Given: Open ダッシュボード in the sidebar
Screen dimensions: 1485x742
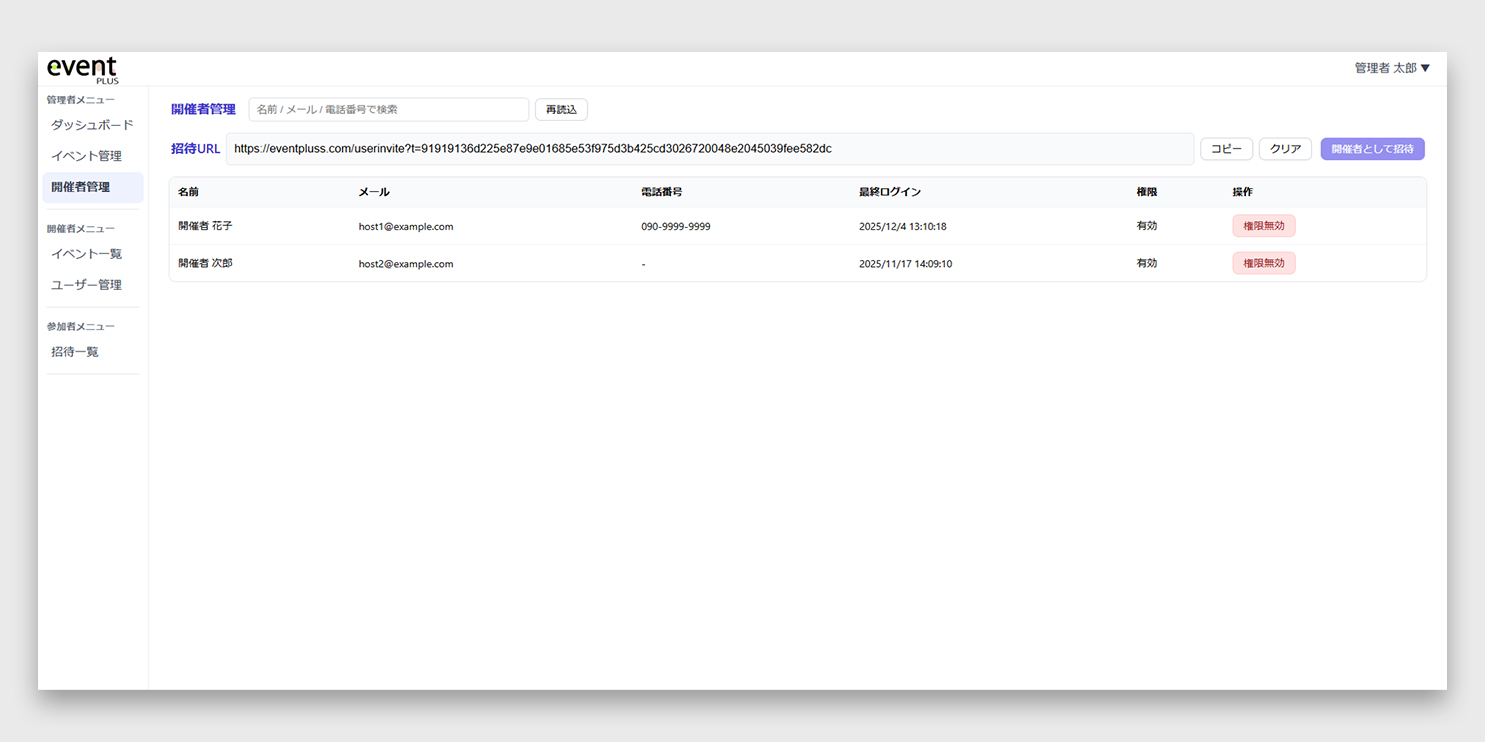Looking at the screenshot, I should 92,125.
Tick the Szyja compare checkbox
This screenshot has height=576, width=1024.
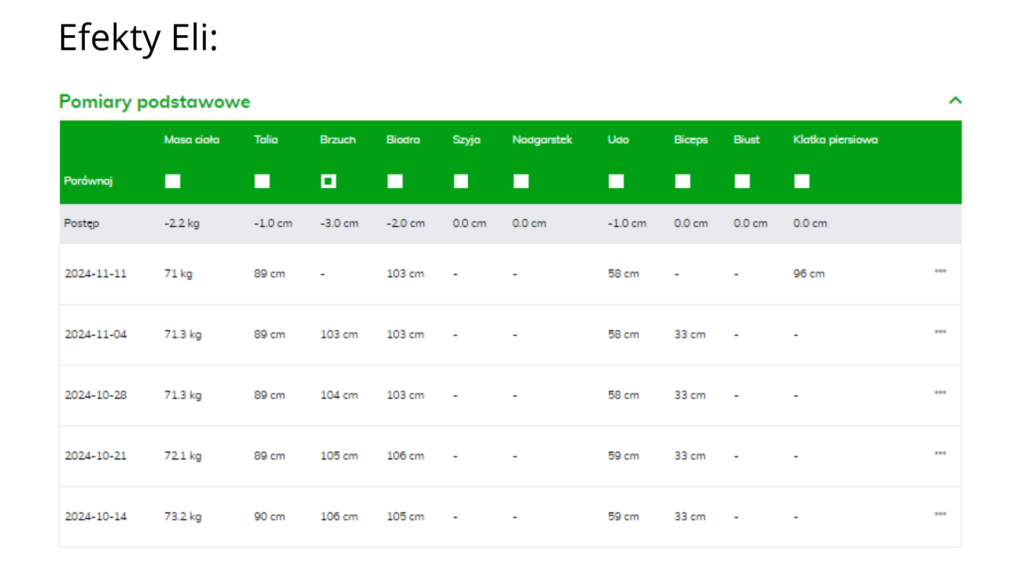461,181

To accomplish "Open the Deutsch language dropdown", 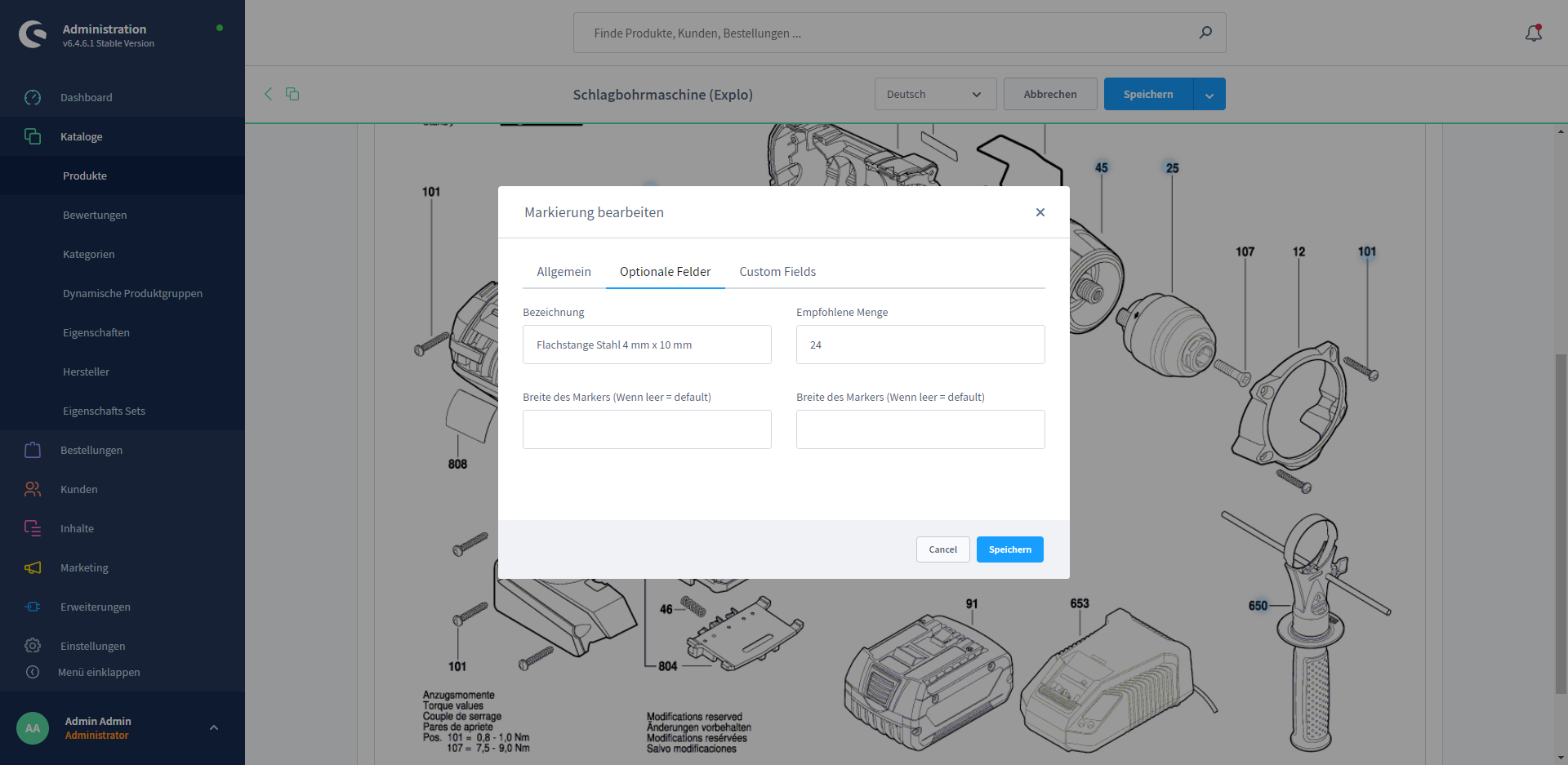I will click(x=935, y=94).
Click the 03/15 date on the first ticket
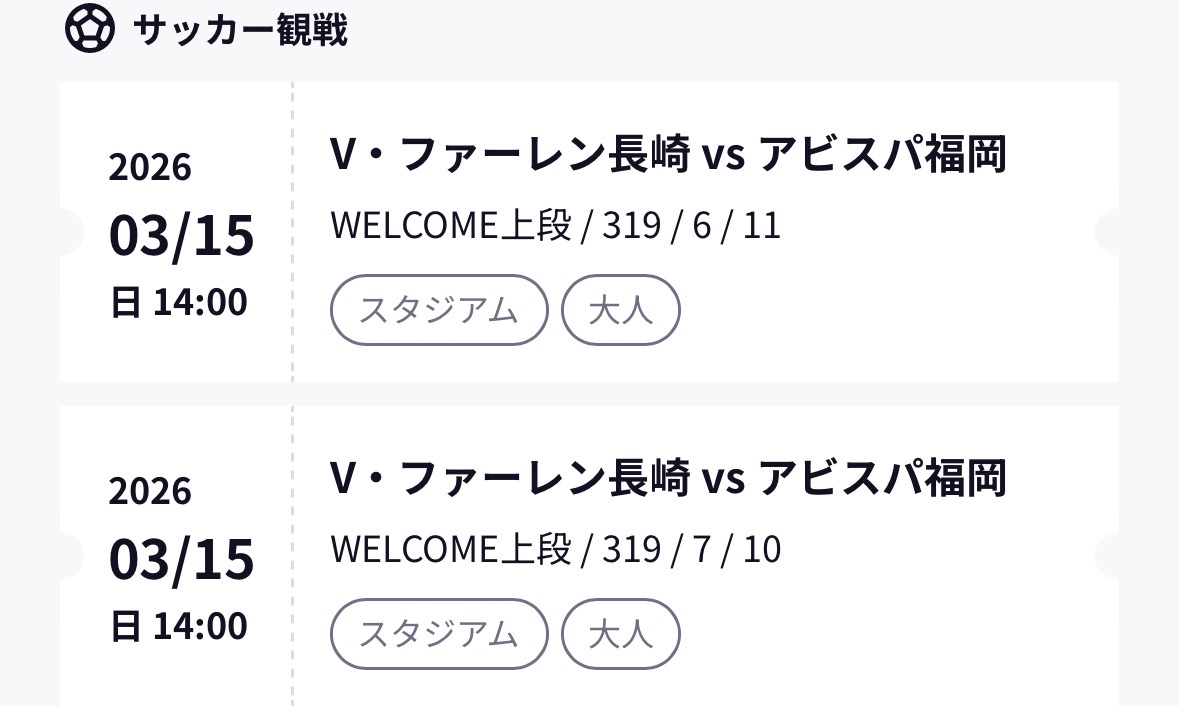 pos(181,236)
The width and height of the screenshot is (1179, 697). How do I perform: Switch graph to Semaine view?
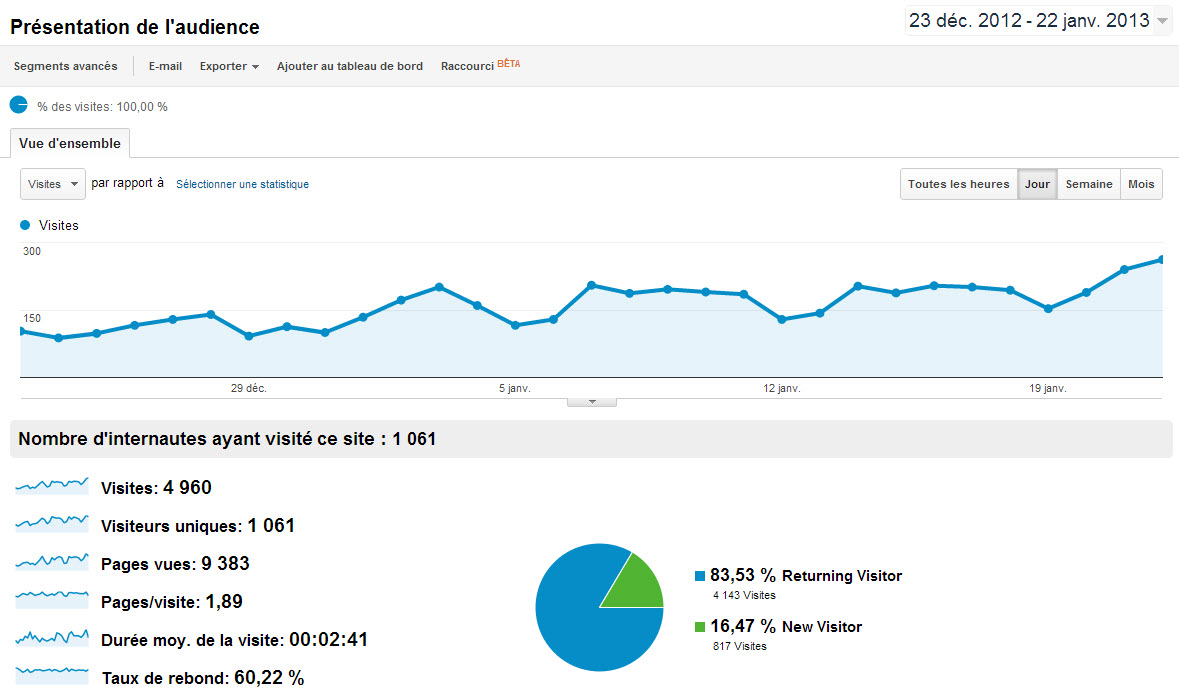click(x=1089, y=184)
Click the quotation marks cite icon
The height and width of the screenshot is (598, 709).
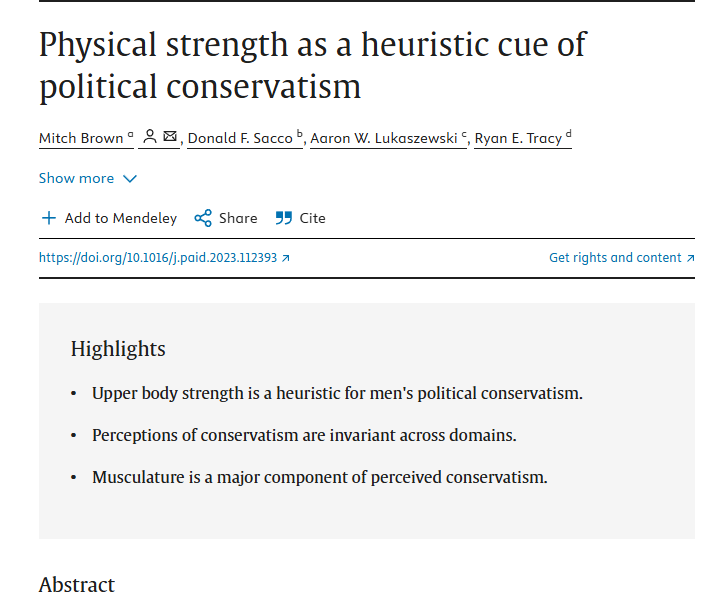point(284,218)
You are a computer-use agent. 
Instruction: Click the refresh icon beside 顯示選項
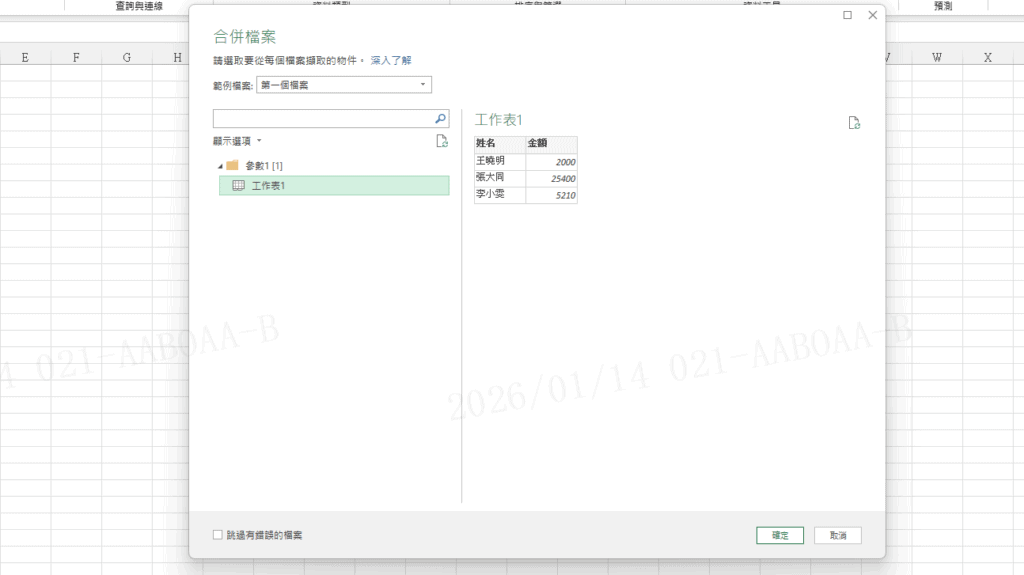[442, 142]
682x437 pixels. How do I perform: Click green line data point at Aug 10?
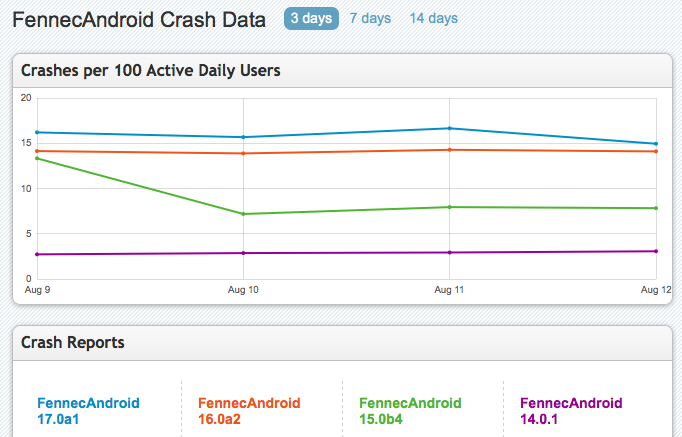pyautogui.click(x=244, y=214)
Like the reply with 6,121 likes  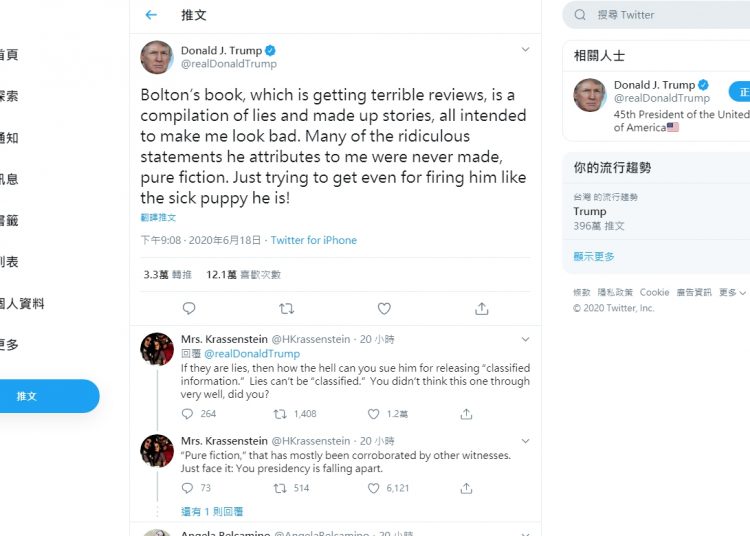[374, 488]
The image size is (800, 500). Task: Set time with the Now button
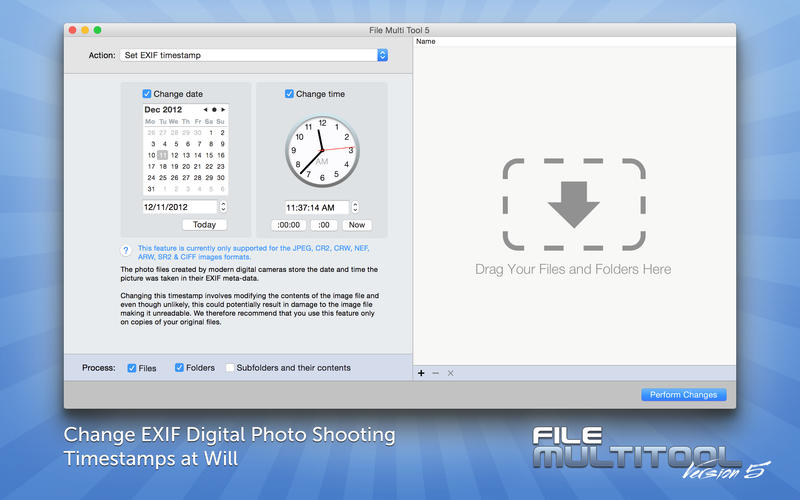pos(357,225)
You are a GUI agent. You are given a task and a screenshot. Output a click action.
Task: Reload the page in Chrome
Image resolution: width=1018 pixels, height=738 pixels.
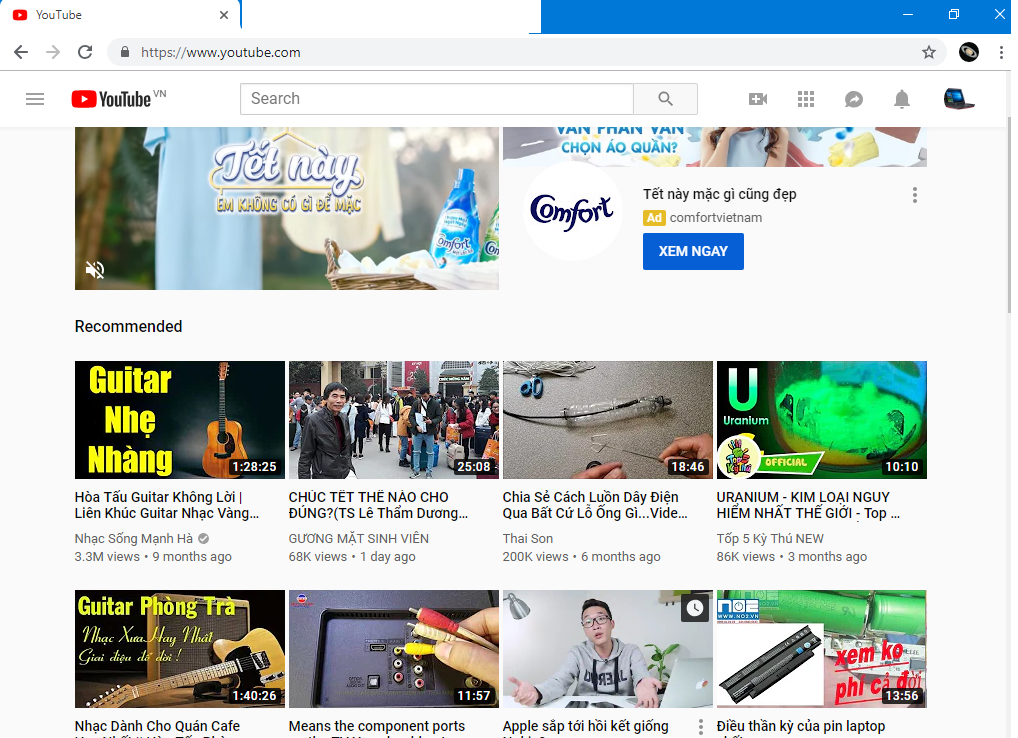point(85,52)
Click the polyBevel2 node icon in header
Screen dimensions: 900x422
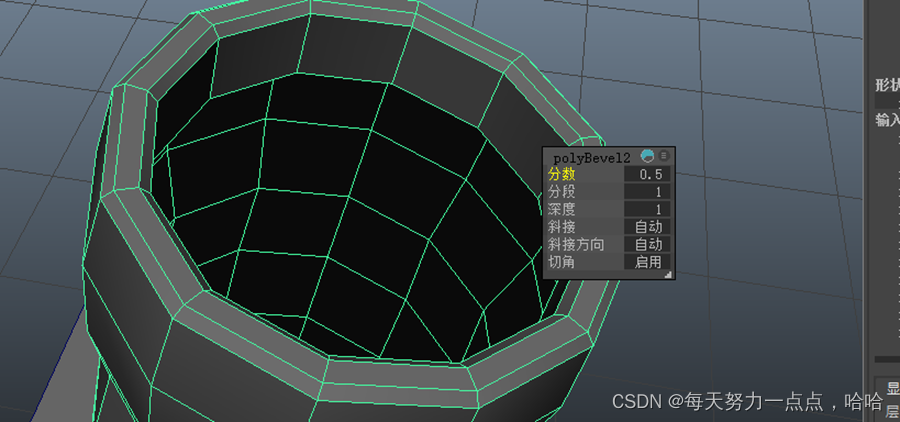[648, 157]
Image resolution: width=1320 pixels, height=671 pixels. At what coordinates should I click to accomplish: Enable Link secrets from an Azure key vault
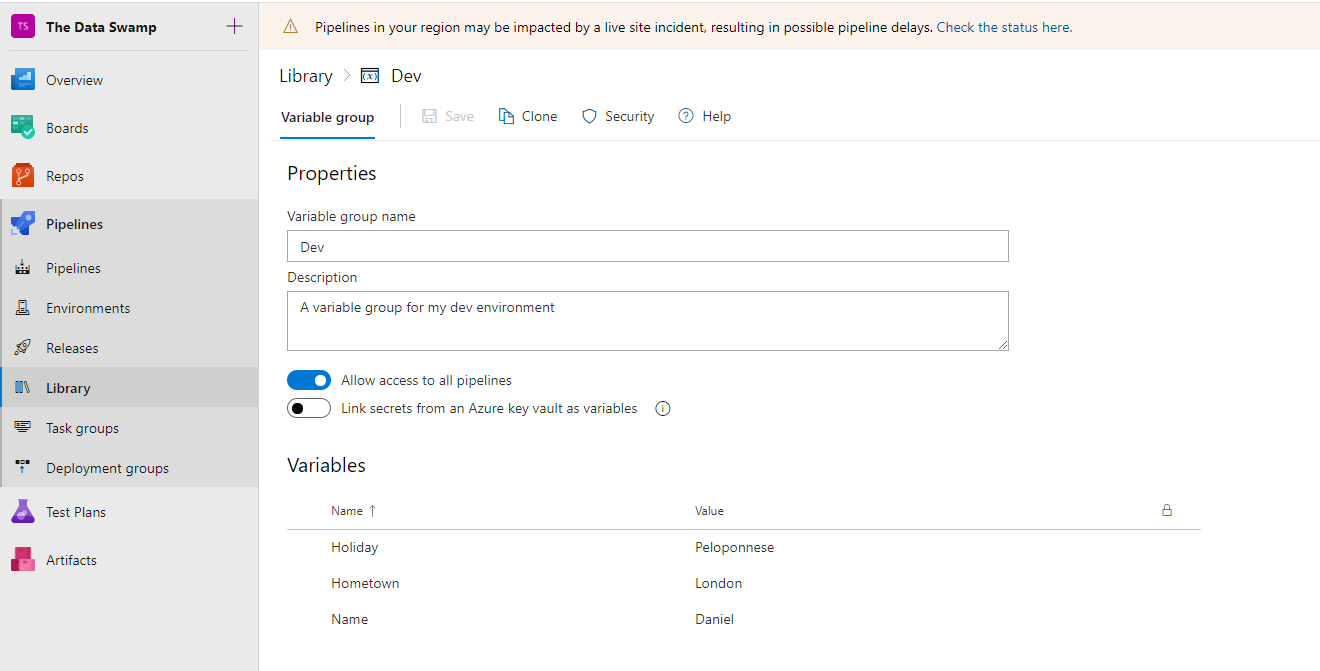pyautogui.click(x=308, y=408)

________________

Goal of the exercise =>
Copy out each line of the listing that contains the word "agent".

Task response =>
You are a computer-use agent. 
You are a GUI agent. You are given a task and a screenshot. Output a click action.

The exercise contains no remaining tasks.